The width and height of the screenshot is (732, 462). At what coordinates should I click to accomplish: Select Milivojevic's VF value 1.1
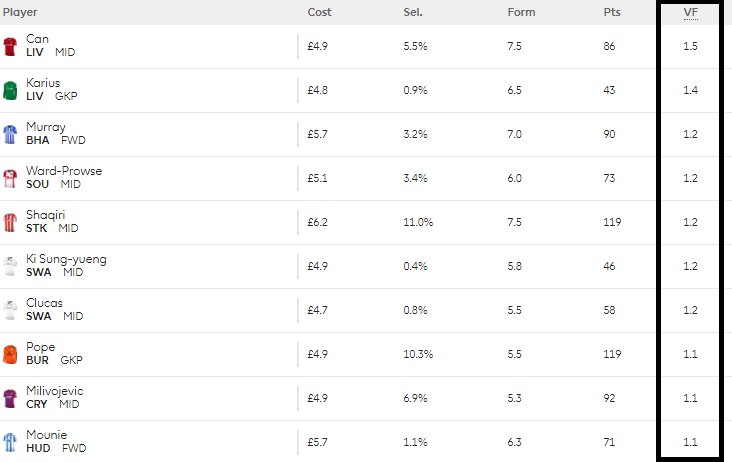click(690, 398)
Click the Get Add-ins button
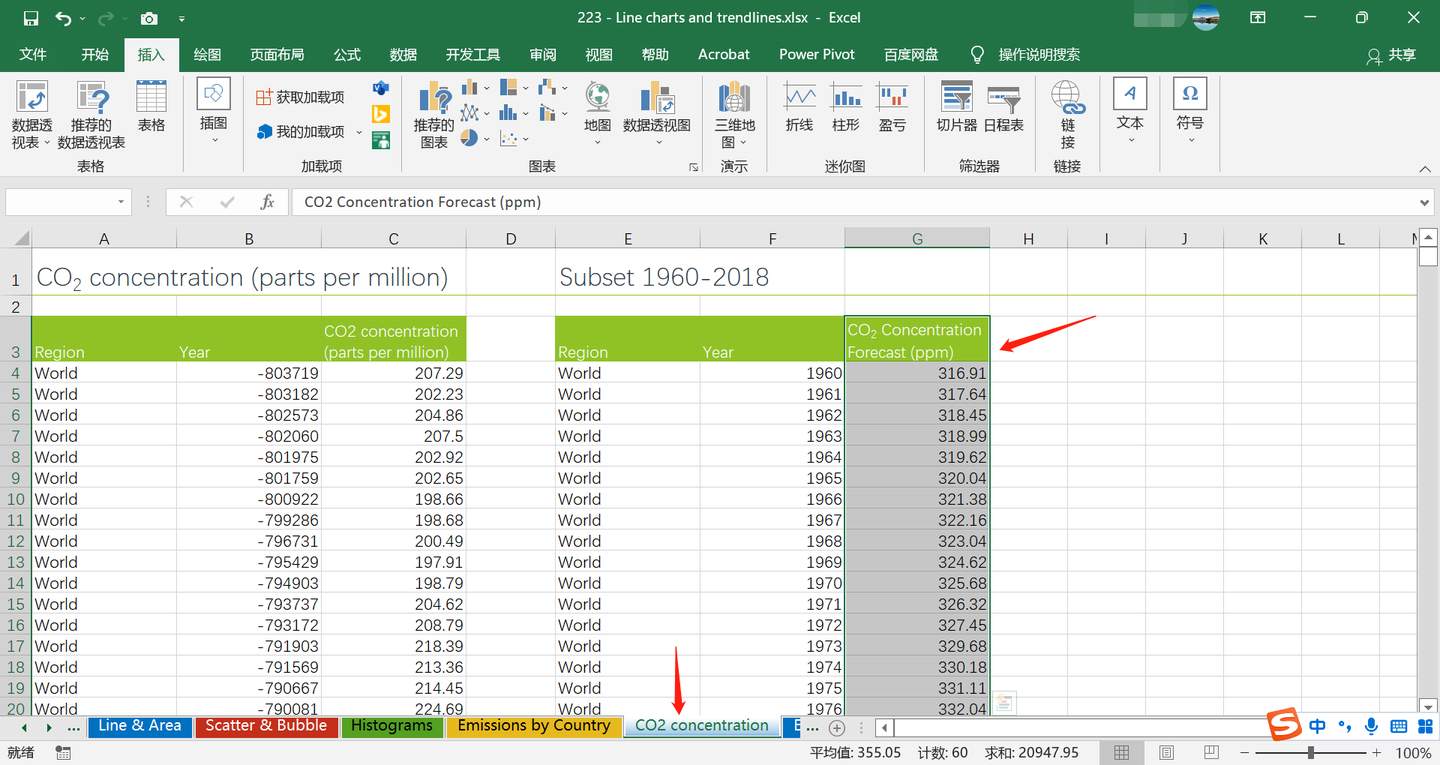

==

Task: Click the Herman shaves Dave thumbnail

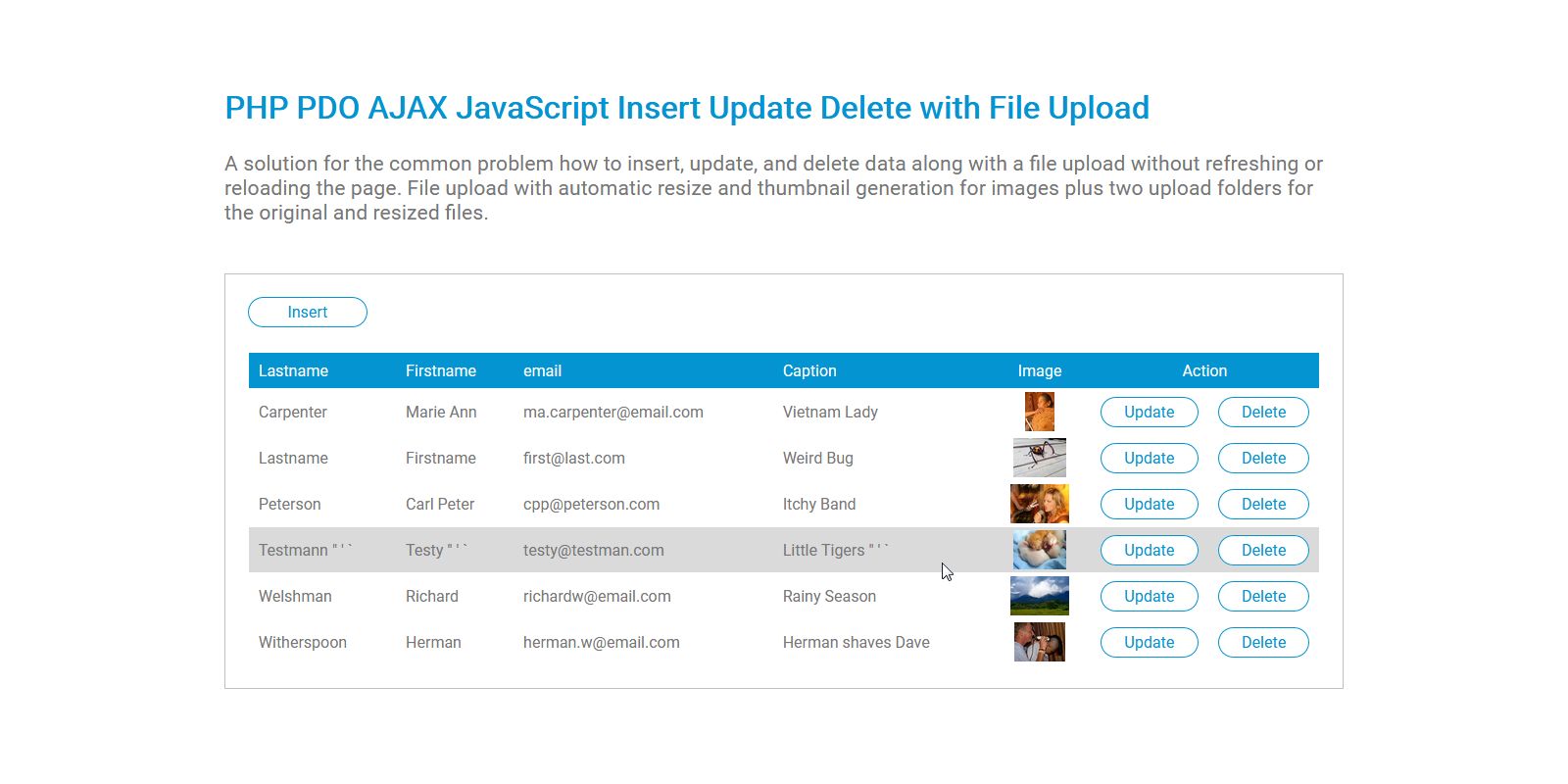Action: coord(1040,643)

==

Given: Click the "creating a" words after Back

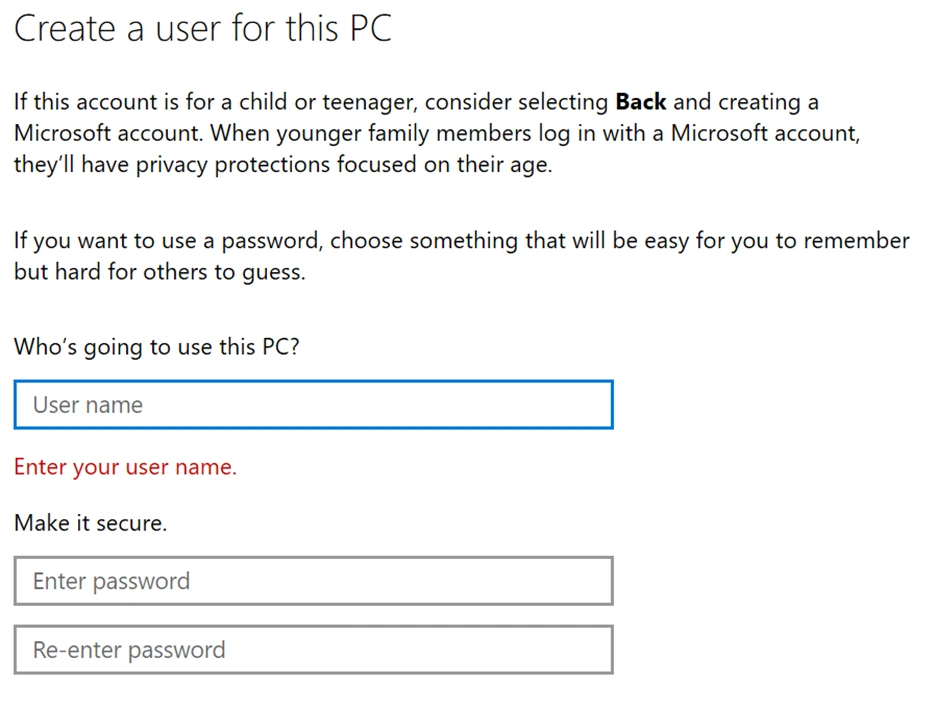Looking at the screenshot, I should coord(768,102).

■ WHAT YOU SHOULD DO: The line holding "The width and" starts the copy and the line holding "Click the Get Add-ins button" ends it. Repeat those two lines above and all between them exactly, leaving out pictures.

■ RESPONSE TO THIS EXERCISE:
The width and height of the screenshot is (732, 462). At what coordinates should I click to accomplish: Select Milivojevic's VF value 1.1
click(690, 398)
Click the Get Add-ins button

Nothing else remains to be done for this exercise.